As Spring approaches, I have been fascinated with the crocheted art of amigurumi. I started with the sleepyhead dolls which are my granddaughter's favorite. As I have noted in previous posts, the sleepy head doll, her baby, is a constant companion at home and at her day program. I mastered the basic style and experimented with stripes and decorations. From there, I moved on to teddy bears and other critters. I am amazed at the skill level and creativity of my fellow crocheters who have shared their projects and patterns with the crocheting community. With spring approaching, I decided to try my hand on a variety of rabbits. The English pattern that I completed after last week's post was interesting, but like several of the patterns in the book, it was long and lean, rather antique looking. For the length of time involved, I was minus the wow factor. When I came upon Easter Bunny Amigurumi by Craft Passion, I knew I would have to try it out
The rounded baby bunny was designed to make mother and child smile. As with many patterns, I had to adapt the instructions to my style. Instead of the DK yarn (#3) and an E hook (3.0mm), I used my favorite worsted acrylic (#4) with a G hook (4.0 or 4.5). I prefer yarns on the thicker end of the #4 spectrum, and I achieved different looks with the the thinner or thicker worsted yarns. Each of my bunnies is slightly different as I worked on the measurements to get the look I wanted. The first bunny was pink. It had a larger, longer head and a thinner body. I crocheted an aqua bow for one ear and a heart for the chest. The pompom tail was made by weaving yarn about the tines of a fork. I maintained the same color as the body. My adapted bunny stands about 10 inches tall from the feet to the top of the ears.
The second bunny was pale yellow, crocheted from a standard commercial weight yarn. She turned out shorter and plumper, and I was rather pleased with the result. Since my figure was larger than the bunny in the pattern, I added stitches and rows to the ears, arms, and legs. I changed the pattern to crochet the figure in one piece, Using standard increases for the head, i increased to create a circle of 48 stitches. I remained true to the pattern for the head until I got to the neck. I stopped decreasing at 12 stitches to create a more substantial neck than the 6 stitches in the pattern. The pattern has the crocheter making a separate body piece. I continued down from the neck with standard increases until I got to 36 or 40 stitches instead of the 24 in the pattern. I really like a plumper bunny. After a few rows at the same circumference, I decreased in succeeding rows until I fastened off at the bottom. I fashioned a small rosette for the ear that was the same color as the embroidered nose and mouth.

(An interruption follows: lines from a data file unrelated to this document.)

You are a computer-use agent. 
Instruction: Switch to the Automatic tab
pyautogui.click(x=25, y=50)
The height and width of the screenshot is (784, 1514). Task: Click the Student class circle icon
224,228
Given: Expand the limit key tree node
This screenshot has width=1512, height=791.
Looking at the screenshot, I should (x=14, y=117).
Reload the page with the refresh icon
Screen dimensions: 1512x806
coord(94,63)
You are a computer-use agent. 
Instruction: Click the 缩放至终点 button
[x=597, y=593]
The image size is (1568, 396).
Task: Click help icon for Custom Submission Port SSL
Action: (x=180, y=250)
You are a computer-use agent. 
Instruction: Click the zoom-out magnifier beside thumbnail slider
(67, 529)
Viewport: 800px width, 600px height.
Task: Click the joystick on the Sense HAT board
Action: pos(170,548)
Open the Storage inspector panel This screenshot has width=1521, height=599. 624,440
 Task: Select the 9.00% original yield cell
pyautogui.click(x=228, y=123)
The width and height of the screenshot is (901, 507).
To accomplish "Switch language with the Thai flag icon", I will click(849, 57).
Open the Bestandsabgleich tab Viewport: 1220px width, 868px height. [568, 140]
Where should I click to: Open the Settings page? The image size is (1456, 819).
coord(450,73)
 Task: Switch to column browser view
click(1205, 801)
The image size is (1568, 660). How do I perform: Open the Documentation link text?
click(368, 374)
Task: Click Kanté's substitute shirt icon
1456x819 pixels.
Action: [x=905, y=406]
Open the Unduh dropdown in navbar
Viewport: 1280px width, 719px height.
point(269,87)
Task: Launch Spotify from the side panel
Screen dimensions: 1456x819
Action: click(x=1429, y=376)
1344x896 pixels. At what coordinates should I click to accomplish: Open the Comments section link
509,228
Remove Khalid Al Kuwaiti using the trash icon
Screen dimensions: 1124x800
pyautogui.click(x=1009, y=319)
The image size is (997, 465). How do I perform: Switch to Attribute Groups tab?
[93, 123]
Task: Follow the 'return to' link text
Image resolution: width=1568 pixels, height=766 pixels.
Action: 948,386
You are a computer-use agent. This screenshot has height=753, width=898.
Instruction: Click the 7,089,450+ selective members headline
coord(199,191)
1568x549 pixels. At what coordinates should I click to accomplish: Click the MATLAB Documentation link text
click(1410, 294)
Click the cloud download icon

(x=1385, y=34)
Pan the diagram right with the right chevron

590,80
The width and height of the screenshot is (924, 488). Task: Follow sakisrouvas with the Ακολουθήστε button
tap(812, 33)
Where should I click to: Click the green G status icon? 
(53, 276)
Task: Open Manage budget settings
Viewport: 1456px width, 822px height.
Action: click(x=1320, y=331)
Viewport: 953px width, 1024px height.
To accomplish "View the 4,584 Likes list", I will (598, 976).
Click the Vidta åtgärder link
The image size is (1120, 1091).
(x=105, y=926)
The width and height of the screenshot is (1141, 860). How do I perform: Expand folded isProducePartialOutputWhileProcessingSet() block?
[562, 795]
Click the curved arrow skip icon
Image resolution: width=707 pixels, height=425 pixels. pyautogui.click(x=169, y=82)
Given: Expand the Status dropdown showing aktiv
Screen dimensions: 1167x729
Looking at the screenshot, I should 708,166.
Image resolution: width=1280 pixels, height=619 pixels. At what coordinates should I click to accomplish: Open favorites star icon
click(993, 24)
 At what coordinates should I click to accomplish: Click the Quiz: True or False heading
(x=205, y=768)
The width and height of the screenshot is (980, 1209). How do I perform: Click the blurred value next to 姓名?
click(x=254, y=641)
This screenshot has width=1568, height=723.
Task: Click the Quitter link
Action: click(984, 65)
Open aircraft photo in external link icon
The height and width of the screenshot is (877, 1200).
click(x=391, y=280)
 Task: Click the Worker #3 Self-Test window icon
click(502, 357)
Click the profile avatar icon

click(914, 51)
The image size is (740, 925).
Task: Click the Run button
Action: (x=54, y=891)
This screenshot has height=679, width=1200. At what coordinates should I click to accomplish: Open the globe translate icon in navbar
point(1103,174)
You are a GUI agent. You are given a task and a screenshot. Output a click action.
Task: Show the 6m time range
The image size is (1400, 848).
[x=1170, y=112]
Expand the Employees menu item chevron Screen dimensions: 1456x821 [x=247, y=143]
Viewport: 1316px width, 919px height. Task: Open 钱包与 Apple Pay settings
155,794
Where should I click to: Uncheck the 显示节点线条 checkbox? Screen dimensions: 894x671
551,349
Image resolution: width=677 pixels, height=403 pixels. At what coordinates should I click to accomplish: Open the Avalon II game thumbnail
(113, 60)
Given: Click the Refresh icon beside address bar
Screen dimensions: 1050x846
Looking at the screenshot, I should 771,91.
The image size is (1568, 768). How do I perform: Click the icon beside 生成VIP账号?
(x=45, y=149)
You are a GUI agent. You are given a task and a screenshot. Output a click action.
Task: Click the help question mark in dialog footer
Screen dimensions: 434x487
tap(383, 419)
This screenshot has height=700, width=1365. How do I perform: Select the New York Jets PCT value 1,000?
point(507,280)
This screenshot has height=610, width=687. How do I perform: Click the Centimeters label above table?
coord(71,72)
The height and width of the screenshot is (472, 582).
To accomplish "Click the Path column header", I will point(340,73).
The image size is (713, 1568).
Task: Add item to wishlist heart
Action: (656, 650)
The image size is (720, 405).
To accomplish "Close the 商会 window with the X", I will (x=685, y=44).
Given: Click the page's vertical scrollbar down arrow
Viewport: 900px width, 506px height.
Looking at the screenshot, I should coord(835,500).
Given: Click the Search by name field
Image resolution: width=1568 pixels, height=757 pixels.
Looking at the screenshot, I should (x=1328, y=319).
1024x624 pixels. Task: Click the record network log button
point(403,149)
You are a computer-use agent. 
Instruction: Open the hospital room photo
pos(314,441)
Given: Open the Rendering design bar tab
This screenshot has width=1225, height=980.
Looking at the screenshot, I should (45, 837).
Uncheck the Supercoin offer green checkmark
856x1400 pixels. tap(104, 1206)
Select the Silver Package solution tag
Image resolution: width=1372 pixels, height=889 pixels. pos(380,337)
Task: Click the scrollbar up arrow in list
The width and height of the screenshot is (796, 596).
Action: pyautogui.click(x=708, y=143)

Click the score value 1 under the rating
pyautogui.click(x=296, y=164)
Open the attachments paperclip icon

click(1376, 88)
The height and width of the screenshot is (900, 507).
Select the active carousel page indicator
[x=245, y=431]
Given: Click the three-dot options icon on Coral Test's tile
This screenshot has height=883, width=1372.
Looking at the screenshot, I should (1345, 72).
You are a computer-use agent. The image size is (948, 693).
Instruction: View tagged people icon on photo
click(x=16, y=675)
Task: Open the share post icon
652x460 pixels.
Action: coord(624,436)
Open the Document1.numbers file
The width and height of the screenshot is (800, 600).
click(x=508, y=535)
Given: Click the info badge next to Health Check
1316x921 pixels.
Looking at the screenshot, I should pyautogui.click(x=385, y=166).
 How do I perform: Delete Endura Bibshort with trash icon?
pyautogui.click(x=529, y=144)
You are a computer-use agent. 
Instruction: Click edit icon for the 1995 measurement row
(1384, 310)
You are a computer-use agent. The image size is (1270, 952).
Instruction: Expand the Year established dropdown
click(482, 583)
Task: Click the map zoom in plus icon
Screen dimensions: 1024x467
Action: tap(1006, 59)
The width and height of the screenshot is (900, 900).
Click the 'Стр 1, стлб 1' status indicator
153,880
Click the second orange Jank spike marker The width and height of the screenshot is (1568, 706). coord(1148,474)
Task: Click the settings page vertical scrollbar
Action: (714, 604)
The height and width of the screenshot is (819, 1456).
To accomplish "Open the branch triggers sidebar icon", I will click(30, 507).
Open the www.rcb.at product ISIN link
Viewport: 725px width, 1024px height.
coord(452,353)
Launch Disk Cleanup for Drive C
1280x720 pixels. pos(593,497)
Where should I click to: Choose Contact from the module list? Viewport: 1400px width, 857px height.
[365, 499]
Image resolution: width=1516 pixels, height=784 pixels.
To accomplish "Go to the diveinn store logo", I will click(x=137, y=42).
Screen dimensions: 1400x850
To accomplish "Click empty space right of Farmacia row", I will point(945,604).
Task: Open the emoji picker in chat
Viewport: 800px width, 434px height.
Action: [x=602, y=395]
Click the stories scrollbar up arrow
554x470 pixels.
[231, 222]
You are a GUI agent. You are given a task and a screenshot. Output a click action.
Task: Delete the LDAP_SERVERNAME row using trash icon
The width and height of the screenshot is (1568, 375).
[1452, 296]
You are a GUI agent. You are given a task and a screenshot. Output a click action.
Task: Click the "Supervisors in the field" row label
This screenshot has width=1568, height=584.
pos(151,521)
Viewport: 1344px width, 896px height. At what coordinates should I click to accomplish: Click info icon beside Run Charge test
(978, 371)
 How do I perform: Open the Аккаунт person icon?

The third mint green bunny used yarn I had on hand. The thinner yarn made for a thinner rabbit. I crocheted a white flower with a yellow rosette center for the chest and attached a yellow rosette to the ear. This little one was finished off with a mint green pompom tail that matched the body. The directions indicate that it takes about 4 hours to make one bunny. Once I get the procedure correct without having to frog because of my experimenting, I will come closer to that time frame.This basic style allows the crocheter a lot of flexibility in design and creativity. By changing the ear to a triangle and switching the pompom to a longer tail, the crocheter can easily make a kitten.
A completely different rabbit figure was created by dragonfly.com. The starburst body is built up with concentric circles of granny -like stitches to yield a sunburst design. For the front and back of the bunny, the crocheter can change the order of the colors to make a unique design. When both sides are done, the pieces are crocheted together and stuffed. Then muzzle, nose, eyes, and ears are added. The pompom tail is made using a fork. This creature is great for using up scraps. Since you are changing colors and stitches, the little rabbit takes longer than one would think for a rabbit this size. There are no arms or feet. The basic circle is 4 inches in diameter, with an extra1/2 inch to give shape for the nose and eyes. The ears which are crocheted in the round and attached to the body are about 2 1/2 inches. These bunnies would make an excellent mobile for a baby's room. They can also be lined together to create a wall decoration.
The folks at The Green Dragonfly have created an excellent step-by-step tutorial for building the bunny. The directions for making a pompom from a fork are included in this pattern.
I have had so much fun crocheting and experimenting with these amigurumi. The only thing that stopped me was that it was time to stop crocheting and start writing this article for the blog. With spring fairs coming up, I hope that the moms, dads, grandparents, and kids know that they have to give a bunny a home. In addition to being a doting grandmother, I will soon be a step-grandma to an adorable, engaging 2 year old. One of my bunnies will be perfect for the holiday season.